ZU ERLEDIGEN:
**1)** Wie alt ist Noah Steinert laut dem Text zur Verleihung des Fair Play-Preises?
**2)** Führe den Text zur Verleihung des Fair Play-Preises nach seinem letzten Satz weiter.

VORLIEGENDER TEXT:
Fair Play-Preis des deutschen Sports an Grundschüler Noah Steinert verliehen / Sonderpreise für Jürgen Klopp und Antenne Bayern
Zum elften Mal veranstaltete die Deutsche Olympische Akademie (DOA) ihr „Biebricher Schlossgespräch“ im Prunkbau am Rhein. Noch länger schon wird der Fair Play-Preis des deutschen Sports verliehen. Doch selten präsentierten die aktuellen Preisstifter Deutscher Olympischer Sportbund (DOSB) und Verband Deutscher Sportjournalisten (VDS) ein solches außergewöhnliches Paar im Zeichen des Fair Play im Rampenlicht der Rotunde des Schlosses: Der erst elf Jahre alte Schüler Noah Steinert und die mit dem Sonderpreis geehrte Fußballtrainer-Legende Jürgen Klopp. Ein zweiter Sonderpreis ging an den Radiosender Antenne Bayern, der zusammen mit dem Bayerischen Fußball-Verband (BFV) das erfolgreiche Projekt „Bleibt’s entspannt am Spielfeldrand“ ins Leben gerufen hat. Belobigungen erhielten der Sportschütze Florian Peter und der TC Dettingen.

ANGEZEIGTE DATEN:
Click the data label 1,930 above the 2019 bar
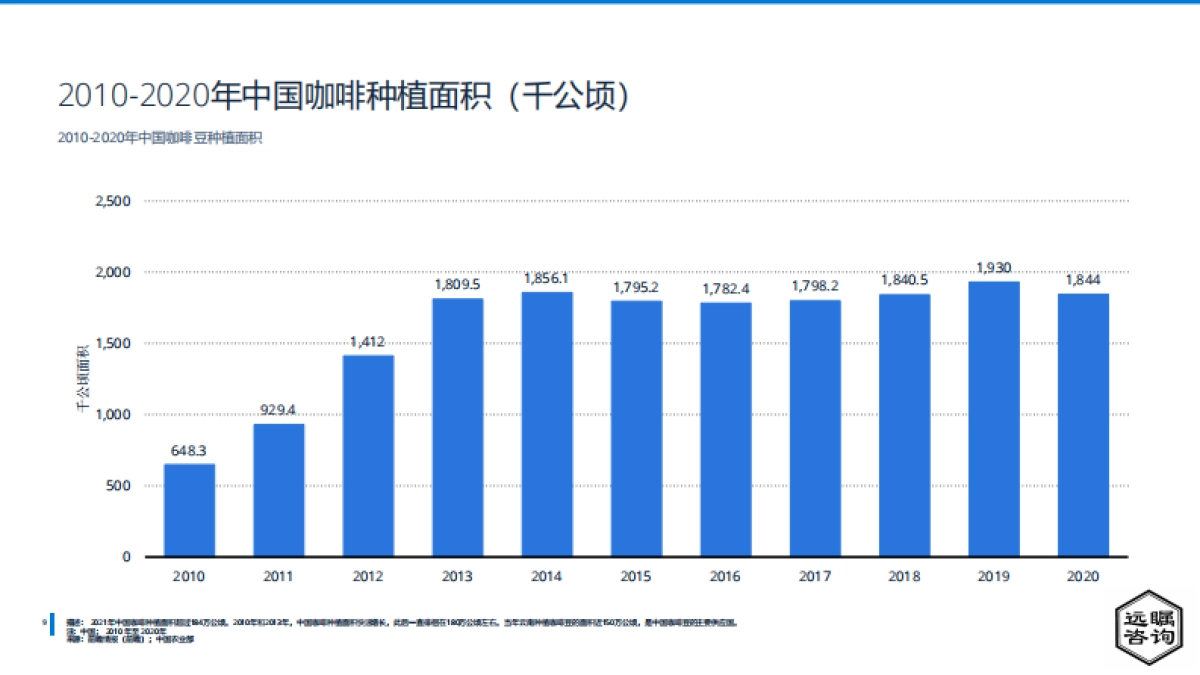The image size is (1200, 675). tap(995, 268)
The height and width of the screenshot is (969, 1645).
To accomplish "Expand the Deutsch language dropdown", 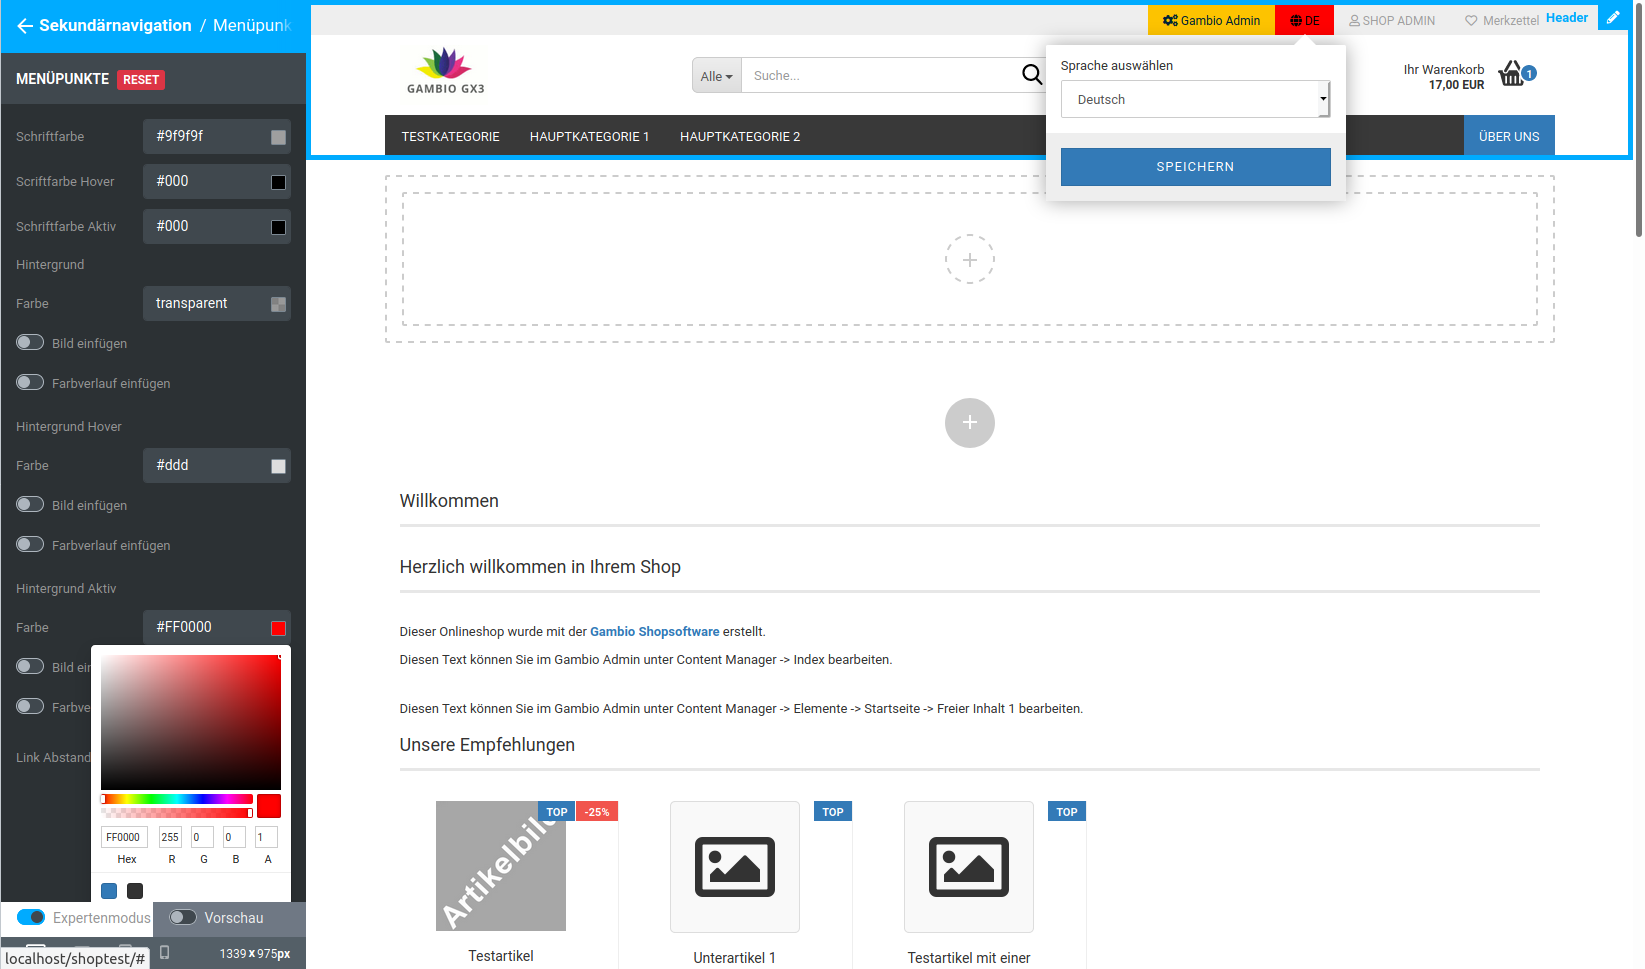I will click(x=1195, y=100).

ERGEBNISSE JE AUFGABE:
**1)** Elf Jahre.

**2)**
Noah Steinert: Sieger der Herzen
Doch erst einmal galt alle Sympathie Noah Steinert. Er werde der „Sieger der Herzen“, würdigte Moderator Eike Schulz (ZDF und Verein Frankfurter Sportpresse) die kleine Tat des Elfjährigen aus dem thüringischen Ilmenau, der mit Eltern und Freund Karl Sauerbrey sowie Ilmenaus Bürgermeister an den Rhein gekommen war. Dieser, ein leidenschaftlicher Bogenschütze, hatte bei einem Crosslauf seiner Grundschule in Führung gelegen, als sein Freund, besagter Karl Sauerbrey, über eine Baumwurzel gestürzt war und mit dem Fuß nicht mehr auftreten konnte. Steinert ließ Führungsposition Führungsposition sein und half seinem Freund, die Strecke mit vermindertem Tempo gemeinsam bis ins Ziel zu bewältigen. „Ich wollte ihm halt helfen“, sagte der kleine Preisträger fast lapidar, während sein Freund anerkennend zurückblickte: „Das fand ich echt cool.“ Wegen eines Dankeschöns müsse er sich aber noch etwas einfallen lassen.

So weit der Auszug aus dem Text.